SET TASKS
1. Gather every line of the entries below that contains the word "height", and copy each one out.
2. Carry on the article about the Supreme Court dismissing the lawsuit over Trump blocking Twitter users, picking up right after its final sentence.

DOCUMENT SEGMENT
On Monday, the U.S. Supreme Court declared that a lawsuit over then-President Trump blocking certain Twitter users from commenting on his feed was moot. Justice Clarence Thomas weighed in with a 12-page opinion that railed against the power of social media giants.
The case is no longer viable since Trump is no longer in office and Twitter has banned him permanently from its platform. While Justice Thomas was in agreement with the ruling, he made it clear that the issue was complex since Trump did not have full control over his own account and his freedom of speech was suppressed on Twitter.
“[I]t seems rather odd to say that something is a government forum when a private company has unrestricted authority to do away with it,” Thomas scathingly wrote in his concurring opinion. “Any control Mr. Trump exercised over the account greatly paled in comparison to Twitter’s authority, dictated in its terms of service, to remove the account ‘at any time for any or no reason.’ Twitter exercised its authority to do exactly that.”
Previously, the Second Circuit Court of Appeals ruled against Trump in the matter. Their premise was that since Trump used his account for political purposes, the comment section of his tweets was considered a public forum and was protected by free speech under the First Amendment. To block anyone on the account was therefore allegedly unconstitutional. The case was eventually bumped up to the Supreme Court.
Justice Clarence Thomas is always worth reading closely. Today is no exception. Read his entire concurrence today (starts at p. 9 of this PDF: https://t.co/41xQzdttGu) and then note the reference here to Amazon… We need more legal thinkers like Justice Thomas. pic.twitter.com/mS1qipAJmZ
— Ryan T. Anderson (@RyanTAnd) April 5, 2021
The long-time SCOTUS justice noted that even though Trump was able to block users, Twitter had the power to block “all Twitter users from interacting with his messages” by banning the former president’s account entirely.

Dataset rows

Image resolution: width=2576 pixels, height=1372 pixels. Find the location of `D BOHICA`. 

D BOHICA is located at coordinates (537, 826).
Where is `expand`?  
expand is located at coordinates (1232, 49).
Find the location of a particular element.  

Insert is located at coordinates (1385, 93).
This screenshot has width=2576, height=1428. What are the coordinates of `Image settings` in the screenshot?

EXERCISE RESPONSES
1.
Image resolution: width=2576 pixels, height=1372 pixels. Find the location of `D BOHICA`. 
This screenshot has width=2576, height=1428. What are the coordinates of `Image settings` in the screenshot?

2.
“Because unbridled control of the account resided in the hands of a private party, First Amendment doctrine may not have applied to respondents’ complaint of stifled speech,” Thomas noted and went on to point out that “[w]hether governmental use of private space implicates the First Amendment often depends on the government’s control over that space.”
Thomas warned that the overwhelming and complete control that is wielded by social media giants carries with it its own set of issues.
“The Second Circuit feared that then-President Trump cut off speech by using the features that Twitter made available to him,” Thomas stated. “But if the aim is to ensure that speech is not smothered, then the more glaring concern must perforce be the dominant digital platforms themselves. As Twitter made clear, the right to cut off speech lies most powerfully in the hands of private digital platforms. The extent to which that power matters for purposes of the First Amendment and the extent to which that power could lawfully be modified raise interesting and important questions.”
“Today’s digital platforms provide avenues for historically unprecedented amounts of speech, including speech by government actors. Also unprecedented, however, is control of so much speech in the hands of a few private parties,” Thomas added. “We will soon have no choice but to address how our legal doctrines apply to highly concentrated, privately owned information infrastructure such as digital platforms.”
He called out Google and Facebook by name, outlining their massive power.
“Although both companies are public, one person controls Facebook (Mark Zuckerberg), and just two control Google (Larry Page and Sergey Brin),” Thomas said.
The comments by Justice Thomas appear to be aimed at prodding Congress to declare Twitter, Facebook, and other Big Tech giants as “common carriers.” That would seemingly force them to host all users regardless of their political views.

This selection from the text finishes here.